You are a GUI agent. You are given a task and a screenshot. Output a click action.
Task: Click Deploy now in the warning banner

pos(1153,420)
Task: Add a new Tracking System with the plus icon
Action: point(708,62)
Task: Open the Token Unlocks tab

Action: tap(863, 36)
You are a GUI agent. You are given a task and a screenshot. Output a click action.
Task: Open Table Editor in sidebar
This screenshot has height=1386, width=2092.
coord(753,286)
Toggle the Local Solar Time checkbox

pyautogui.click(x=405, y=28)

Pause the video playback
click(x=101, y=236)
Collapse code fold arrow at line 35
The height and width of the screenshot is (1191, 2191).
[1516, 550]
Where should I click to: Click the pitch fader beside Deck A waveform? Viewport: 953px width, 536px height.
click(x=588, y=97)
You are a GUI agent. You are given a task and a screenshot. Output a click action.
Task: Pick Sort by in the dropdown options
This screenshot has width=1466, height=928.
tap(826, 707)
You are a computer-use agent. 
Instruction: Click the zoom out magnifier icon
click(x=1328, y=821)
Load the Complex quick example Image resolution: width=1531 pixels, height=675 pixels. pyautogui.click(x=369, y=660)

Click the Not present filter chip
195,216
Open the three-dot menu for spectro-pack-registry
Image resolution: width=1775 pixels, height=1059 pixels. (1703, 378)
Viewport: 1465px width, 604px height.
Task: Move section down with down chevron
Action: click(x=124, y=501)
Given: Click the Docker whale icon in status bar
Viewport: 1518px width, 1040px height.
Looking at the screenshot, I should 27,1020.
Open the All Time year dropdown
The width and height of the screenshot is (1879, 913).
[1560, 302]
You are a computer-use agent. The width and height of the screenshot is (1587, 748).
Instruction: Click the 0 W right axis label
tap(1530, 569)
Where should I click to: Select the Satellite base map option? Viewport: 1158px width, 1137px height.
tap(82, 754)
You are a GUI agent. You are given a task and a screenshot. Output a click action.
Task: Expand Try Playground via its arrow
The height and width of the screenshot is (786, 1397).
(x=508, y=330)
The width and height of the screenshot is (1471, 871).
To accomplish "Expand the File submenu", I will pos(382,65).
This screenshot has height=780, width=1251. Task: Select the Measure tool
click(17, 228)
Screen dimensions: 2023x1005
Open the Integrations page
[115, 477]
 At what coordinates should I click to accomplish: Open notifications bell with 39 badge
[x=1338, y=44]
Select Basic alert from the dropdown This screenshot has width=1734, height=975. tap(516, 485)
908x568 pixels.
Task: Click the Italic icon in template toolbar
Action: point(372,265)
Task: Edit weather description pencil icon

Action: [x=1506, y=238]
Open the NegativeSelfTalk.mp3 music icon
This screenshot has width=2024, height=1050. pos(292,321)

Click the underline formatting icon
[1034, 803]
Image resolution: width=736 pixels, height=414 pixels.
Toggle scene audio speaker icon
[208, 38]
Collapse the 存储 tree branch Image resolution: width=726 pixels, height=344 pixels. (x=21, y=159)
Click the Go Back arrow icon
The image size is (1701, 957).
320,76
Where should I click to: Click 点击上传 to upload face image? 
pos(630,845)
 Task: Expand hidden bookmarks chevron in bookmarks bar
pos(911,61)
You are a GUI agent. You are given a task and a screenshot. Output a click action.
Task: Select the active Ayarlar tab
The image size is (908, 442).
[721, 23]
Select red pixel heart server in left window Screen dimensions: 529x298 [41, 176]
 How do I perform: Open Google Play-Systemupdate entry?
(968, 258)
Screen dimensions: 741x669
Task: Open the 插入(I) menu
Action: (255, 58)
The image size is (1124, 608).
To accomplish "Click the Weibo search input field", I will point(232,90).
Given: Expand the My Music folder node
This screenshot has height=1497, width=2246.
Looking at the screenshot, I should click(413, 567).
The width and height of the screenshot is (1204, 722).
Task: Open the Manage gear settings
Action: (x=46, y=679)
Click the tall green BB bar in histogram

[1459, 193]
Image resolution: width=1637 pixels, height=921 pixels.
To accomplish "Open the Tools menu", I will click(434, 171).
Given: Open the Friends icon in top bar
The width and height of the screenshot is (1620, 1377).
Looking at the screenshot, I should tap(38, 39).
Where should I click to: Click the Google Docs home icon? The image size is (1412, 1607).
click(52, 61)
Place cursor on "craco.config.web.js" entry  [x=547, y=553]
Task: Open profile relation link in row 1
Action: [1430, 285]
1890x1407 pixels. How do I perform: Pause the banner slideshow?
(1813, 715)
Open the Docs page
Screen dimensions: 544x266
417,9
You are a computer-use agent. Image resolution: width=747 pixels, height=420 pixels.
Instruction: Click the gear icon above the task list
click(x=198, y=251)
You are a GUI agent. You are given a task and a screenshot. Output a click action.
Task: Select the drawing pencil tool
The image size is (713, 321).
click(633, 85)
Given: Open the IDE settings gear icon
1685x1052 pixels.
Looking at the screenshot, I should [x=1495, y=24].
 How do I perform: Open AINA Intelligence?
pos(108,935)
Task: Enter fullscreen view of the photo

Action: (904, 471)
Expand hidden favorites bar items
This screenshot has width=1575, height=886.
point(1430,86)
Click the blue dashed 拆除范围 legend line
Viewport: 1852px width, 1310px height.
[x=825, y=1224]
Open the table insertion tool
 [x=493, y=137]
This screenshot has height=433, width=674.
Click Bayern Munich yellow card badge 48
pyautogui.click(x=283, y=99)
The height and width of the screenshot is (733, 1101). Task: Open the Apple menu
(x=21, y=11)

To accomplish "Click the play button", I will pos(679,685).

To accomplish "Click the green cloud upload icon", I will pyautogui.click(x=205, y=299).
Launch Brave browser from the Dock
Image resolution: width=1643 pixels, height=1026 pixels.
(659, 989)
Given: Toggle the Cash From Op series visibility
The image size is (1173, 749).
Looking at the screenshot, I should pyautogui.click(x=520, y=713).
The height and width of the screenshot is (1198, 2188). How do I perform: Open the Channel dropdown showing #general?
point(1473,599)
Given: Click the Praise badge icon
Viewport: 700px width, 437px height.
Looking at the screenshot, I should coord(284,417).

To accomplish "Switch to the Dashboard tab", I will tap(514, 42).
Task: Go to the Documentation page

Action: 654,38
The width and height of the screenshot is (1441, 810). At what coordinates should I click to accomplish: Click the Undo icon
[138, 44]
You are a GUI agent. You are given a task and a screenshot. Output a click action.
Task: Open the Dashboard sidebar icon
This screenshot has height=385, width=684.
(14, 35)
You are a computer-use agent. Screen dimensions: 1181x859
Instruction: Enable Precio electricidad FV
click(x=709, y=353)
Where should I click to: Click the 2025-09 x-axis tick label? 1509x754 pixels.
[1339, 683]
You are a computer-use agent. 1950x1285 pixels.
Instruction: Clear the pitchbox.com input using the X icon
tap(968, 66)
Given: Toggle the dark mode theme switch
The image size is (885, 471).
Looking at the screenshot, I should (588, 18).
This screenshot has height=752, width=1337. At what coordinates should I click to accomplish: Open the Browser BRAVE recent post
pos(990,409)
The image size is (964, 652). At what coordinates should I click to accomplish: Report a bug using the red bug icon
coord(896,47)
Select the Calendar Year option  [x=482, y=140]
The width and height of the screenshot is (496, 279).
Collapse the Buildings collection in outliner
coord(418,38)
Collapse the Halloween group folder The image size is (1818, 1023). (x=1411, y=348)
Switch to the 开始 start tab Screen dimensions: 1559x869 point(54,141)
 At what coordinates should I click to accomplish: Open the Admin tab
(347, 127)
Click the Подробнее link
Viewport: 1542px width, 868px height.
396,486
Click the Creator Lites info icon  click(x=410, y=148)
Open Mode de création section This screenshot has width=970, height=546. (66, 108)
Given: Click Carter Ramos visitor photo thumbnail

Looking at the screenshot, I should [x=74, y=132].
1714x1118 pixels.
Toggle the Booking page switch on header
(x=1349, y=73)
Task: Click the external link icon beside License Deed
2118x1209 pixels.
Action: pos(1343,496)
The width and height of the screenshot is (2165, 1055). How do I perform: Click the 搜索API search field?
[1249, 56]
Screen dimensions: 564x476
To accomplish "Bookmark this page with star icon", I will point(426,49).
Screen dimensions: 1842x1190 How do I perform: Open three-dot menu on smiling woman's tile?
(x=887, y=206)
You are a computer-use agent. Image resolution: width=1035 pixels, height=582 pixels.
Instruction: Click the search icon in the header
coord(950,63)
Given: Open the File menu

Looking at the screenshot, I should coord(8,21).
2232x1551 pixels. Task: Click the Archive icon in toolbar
════════════════════
Work task: Write out, from the lines above, only those from the line with "Instruction: Enable Precio electricidad FV" to the line with "Task: Click the external", exactly as given, including the first and the last.

Solution for this exercise:
Instruction: Enable Precio electricidad FV
click(x=709, y=353)
Where should I click to: Click the 2025-09 x-axis tick label? 1509x754 pixels.
[1339, 683]
You are a computer-use agent. 1950x1285 pixels.
Instruction: Clear the pitchbox.com input using the X icon
tap(968, 66)
Given: Toggle the dark mode theme switch
The image size is (885, 471).
Looking at the screenshot, I should (588, 18).
This screenshot has height=752, width=1337. At what coordinates should I click to accomplish: Open the Browser BRAVE recent post
pos(990,409)
The image size is (964, 652). At what coordinates should I click to accomplish: Report a bug using the red bug icon
coord(896,47)
Select the Calendar Year option  [x=482, y=140]
The width and height of the screenshot is (496, 279).
Collapse the Buildings collection in outliner
coord(418,38)
Collapse the Halloween group folder The image size is (1818, 1023). (x=1411, y=348)
Switch to the 开始 start tab Screen dimensions: 1559x869 point(54,141)
 At what coordinates should I click to accomplish: Open the Admin tab
(347, 127)
Click the Подробнее link
Viewport: 1542px width, 868px height.
396,486
Click the Creator Lites info icon  click(x=410, y=148)
Open Mode de création section This screenshot has width=970, height=546. (66, 108)
Given: Click Carter Ramos visitor photo thumbnail

Looking at the screenshot, I should [x=74, y=132].
1714x1118 pixels.
Toggle the Booking page switch on header
(x=1349, y=73)
Task: Click the external link icon beside License Deed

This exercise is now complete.